One of the big surprises is that industry leaders, defined as “elite performers” in this assessment, don’t see throughput vs. stability as a trade-off. This group is consistently able to deliver faster, more robust software, while “low performers” are both more cautious and end up with much less stable results. Read more about what separates elite DevOps teams from their peers.
What Makes a DevOps Team “Elite”?
Elite performers come from all organizations of all sizes. Half of the respondents came from North America, but the report includes input from every corner of the globe. The four measures of software delivery performance fell into two categories.
- Throughput was measured by deployment frequency and lead time for change.
- Stability was measured by time to restore service and change fail rates.
The addition this year was a measure of availability, all of which went into a total score for software delivery and operational performance (SDO performance).
At the bottom of the scale, low performers tended to need one to six months in lead time for changes, about half of which resulted in service impairments. These represented about 15 percent of those surveyed. At the other end, 48 percent of companies qualified as high performers, able to deploy code once a day or more and 3.5 times more likely to achieve availability goals at the same time. Within that group, seven percent achieved elite classification, which involved factors like deployment on demand and a record of restoring service in less than an hour.

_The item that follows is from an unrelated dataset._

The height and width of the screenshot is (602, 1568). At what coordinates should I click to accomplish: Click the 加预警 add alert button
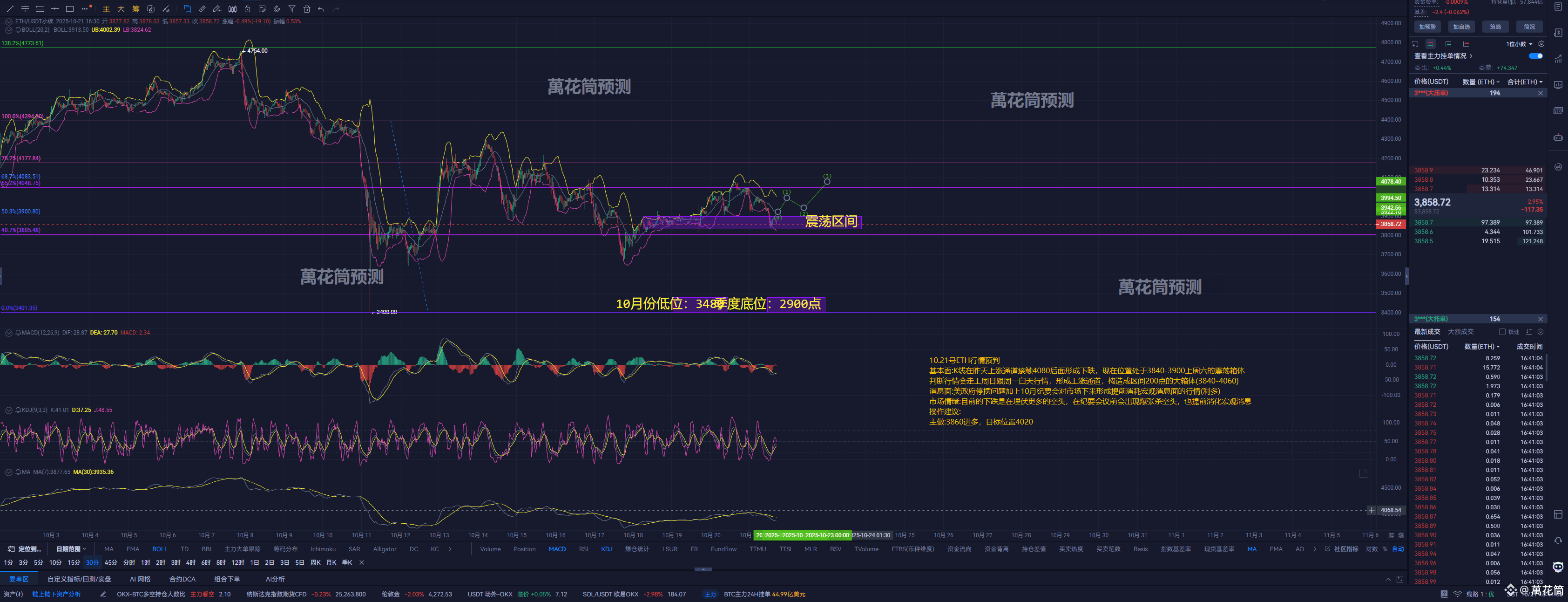pyautogui.click(x=1427, y=27)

What Do Elite Teams Do Differently?
There’s a great deal to be learned in how elite DevOps teams operated. Compared to the low performer group, they were able to achieve:
- Code deployments that are both stable and going out 46X more often
- A hyper-compressed lead time in going from code commit to production 2,555X faster
- Changes failure rates, including hot fixe, rollbacks and rolling patches, that was 7X lower
- A recovery time that reduces impacts on the customer experience 2,604X shorter
In comparison, the misguided performers tended to fall into the traditional time trap of working in reactive mode, frantically working to patch up errors which ends up degrading performance further and compounding the problems. Unplanned work is a big part of the breakdown, because it prevents these companies from meeting their goals and the time pressure of uptime encourages them to cut corners, with predictably poor results.
Planning for Resilience
That observation may be the most important takeaway from this year’s report. Advanced knowledge leads to heightened performance. The authors concluded, “Developing software in increasingly complex systems is difficult and failure is inevitable. Making large-batch and infrequent changes introduces risk to the deployment process.”
Cascading failures drive teams to burnout, which impairs response time to the point where unplanned work dominates the team’s priority list. While the performance metrics for high and elite teams remained fairly constant, performance metrics for low performers have dipped. This suggests that top teams expect things to go wrong, and they are pulling ahead by building more resilient systems - those that can be quickly restored and enhanced with minimal downtime.